(Problem): Return each line below that contains the word "will".

(Provided data):

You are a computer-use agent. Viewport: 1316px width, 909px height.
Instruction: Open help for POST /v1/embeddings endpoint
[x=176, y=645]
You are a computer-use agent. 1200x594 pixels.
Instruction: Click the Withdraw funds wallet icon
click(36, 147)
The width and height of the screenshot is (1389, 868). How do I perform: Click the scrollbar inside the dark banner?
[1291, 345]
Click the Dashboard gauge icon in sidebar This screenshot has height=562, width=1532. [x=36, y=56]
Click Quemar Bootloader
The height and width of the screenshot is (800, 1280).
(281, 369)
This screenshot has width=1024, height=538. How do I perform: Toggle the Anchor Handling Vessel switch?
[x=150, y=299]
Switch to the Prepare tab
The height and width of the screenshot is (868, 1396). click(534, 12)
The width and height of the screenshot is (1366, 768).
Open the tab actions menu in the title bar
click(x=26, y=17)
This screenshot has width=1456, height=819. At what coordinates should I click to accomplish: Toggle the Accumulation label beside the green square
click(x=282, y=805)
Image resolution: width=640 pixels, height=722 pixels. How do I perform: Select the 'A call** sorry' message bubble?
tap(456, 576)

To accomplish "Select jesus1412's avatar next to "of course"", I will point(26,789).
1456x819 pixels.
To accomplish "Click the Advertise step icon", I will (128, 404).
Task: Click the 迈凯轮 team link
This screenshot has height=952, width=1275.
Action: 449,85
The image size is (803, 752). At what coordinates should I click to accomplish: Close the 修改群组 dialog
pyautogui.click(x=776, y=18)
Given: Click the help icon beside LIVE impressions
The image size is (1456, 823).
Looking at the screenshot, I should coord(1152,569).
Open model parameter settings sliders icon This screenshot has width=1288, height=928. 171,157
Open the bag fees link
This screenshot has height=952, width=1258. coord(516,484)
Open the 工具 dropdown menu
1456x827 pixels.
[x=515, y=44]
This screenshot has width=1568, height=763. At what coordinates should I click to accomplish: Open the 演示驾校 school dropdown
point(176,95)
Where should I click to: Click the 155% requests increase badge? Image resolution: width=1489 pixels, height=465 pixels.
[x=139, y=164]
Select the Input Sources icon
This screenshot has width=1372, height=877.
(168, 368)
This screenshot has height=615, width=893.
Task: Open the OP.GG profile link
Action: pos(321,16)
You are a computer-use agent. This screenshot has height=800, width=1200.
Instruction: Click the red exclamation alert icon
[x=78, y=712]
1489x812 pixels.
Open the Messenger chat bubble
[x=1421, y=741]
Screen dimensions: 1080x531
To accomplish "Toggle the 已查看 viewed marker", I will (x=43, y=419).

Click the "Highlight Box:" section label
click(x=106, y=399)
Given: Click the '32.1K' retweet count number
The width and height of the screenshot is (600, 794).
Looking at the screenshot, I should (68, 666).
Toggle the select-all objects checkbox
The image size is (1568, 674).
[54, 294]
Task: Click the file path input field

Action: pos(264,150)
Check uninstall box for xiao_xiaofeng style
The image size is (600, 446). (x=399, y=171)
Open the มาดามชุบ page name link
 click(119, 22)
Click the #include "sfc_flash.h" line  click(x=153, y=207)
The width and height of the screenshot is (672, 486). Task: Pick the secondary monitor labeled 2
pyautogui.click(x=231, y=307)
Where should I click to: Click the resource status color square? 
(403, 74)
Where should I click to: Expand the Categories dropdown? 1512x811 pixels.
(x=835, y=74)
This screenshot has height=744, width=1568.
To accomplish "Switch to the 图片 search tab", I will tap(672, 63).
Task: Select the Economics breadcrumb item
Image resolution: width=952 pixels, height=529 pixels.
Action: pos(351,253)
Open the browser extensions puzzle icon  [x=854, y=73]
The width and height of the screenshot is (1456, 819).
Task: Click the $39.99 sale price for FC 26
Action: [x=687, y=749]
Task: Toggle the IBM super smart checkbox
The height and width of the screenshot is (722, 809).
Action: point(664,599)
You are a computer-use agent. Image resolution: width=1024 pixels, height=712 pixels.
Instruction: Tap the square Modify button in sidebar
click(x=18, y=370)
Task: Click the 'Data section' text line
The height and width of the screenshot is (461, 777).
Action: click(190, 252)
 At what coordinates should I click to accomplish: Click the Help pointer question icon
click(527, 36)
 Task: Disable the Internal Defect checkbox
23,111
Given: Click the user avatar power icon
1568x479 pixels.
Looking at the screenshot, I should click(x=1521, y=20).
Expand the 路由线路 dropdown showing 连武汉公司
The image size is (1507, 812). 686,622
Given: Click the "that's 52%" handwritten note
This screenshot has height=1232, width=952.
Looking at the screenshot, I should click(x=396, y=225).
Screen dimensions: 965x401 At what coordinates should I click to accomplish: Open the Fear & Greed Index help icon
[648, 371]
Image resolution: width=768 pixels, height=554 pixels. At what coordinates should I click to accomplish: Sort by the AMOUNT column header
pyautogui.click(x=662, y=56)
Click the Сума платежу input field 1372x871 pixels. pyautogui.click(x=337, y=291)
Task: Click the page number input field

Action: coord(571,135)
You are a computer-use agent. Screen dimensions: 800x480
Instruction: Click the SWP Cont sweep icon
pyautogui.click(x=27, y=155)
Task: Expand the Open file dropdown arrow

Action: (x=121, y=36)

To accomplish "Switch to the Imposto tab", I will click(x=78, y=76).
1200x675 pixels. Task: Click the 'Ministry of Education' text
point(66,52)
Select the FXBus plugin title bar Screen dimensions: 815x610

(Full output):
To accomplish "Select jesus1412's avatar next to "of course"", I will point(26,789).
To accomplish "Click the Advertise step icon", I will (128, 404).
To accomplish "Toggle the 已查看 viewed marker", I will (x=43, y=419).
To accomplish "Switch to the 图片 search tab", I will tap(672, 63).
To accomplish "Switch to the Imposto tab", I will click(x=78, y=76).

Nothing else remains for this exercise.